En l’espèce, les frais d’exécution réclamés par le Fonds de garantie correspondent aux frais d’huissier engagés à l’occasion de la signification des décisions à M. [H], de la recherche FICOBA destinée à assurer l’exécution forcée et de la mise en oeuvre de la procédure de saisie des rémunérations. Ils sont donc justifiés pour leur entier montant de 453,90 euros.
Le Fonds de garantie est également fondé à recouvrer l’émolument dû au commissaire de justice, calculé conformément aux dispositions de l’article A.444-31 du code de commerce, dont le montant s’élève en l’espèce à 204,66 euros.
De cette créance, d’un montant de 35.634,98, il convient de déduire la somme de 230 euros déjà recouvrée par le Fonds de garantie par le biais des versements effectués par M. [H], suivant le décompte actualisé, arrêté au 23 avril 2024.
En conséquence, il convient d’ordonner la saisie des rémunérations de M. [H] au profit du Fonds de garantie à concurrence de la somme de 35.404,98 euros.
Sur les dépens et l’article 700 du code de procédure civile :
M. [H], qui succombe à l’instance, sera condamné aux entiers dépens de première instance et d’appel. Le jugement déféré sera donc réformé du chef des premiers de ces dépens.
Par ailleurs, l’équité commande de condamner M. [H] à payer au Fonds de garantie la somme de 1.500 euros au titre des frais irrépétibles de première instance.
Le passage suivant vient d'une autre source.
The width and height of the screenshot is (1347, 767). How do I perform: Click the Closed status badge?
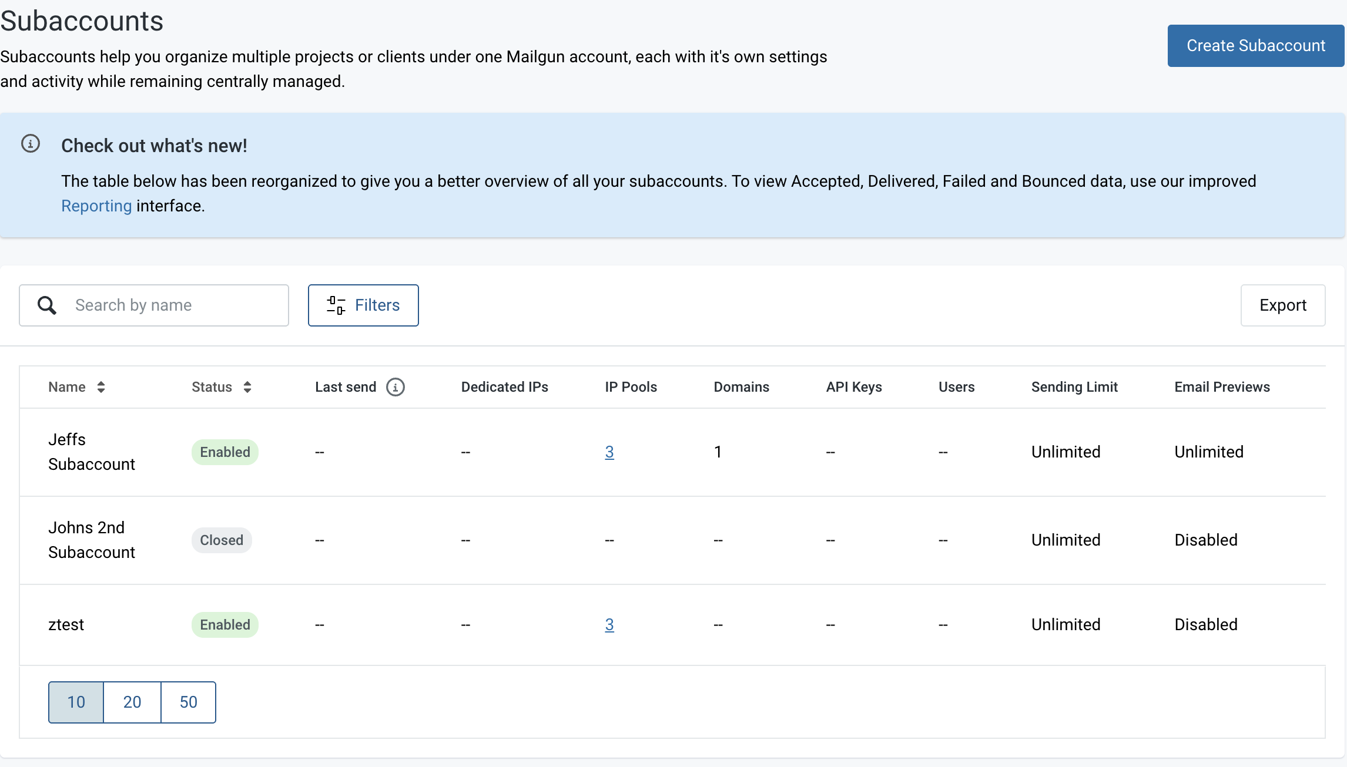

En revanche, le Fonds de garantie n’ayant pas été contraint d’interjeter appel en raison d’une quelconque argumentation qui aurait été développée par M. [H] en première instance, puisque ce dernier n’y avait pas comparu, l’équité commande de débouter l’appelant de sa demande au titre des frais irrépétibles engagés en cause d’appel.
PAR CES MOTIFS
La cour,
Déclare recevable l’appel interjeté par le Fonds de garantie des victimes d’actes de terrorisme et d’autres infractions,
Infirme le jugement querellé en toutes ses dispositions,
Statuant à nouveau,
Ordonne la saisie des rémunérations de M. [C] [H] au profit du Fonds de garantie des victimes d’actes de terrorisme et d’autres infractions pour la somme actualisée de 35.404,98 euros arrêtée au 23 avril 2024, se décomposant comme suit :
— principal : 25.000 euros,
— intérêts : 9.976,42 euros,
— frais: 453,90 euros,
— émolument : 204,66 euros,
— le tout sous déduction des versements intervenus pour 230 euros,
Condamne M. [C] [H] à payer au Fonds de garantie des victimes d’actes de terrorisme et d’autres infractions la somme de 1.500 euros au titre des frais irrépétibles de première instance,
Déboute le Fonds de garantie des victimes d’actes de terrorisme et d’autres infractions de sa demande au titre des frais irrépétibles de l’instance d’appel,
Condamne M. [C] [H] aux entiers dépens de première instance et d’appel.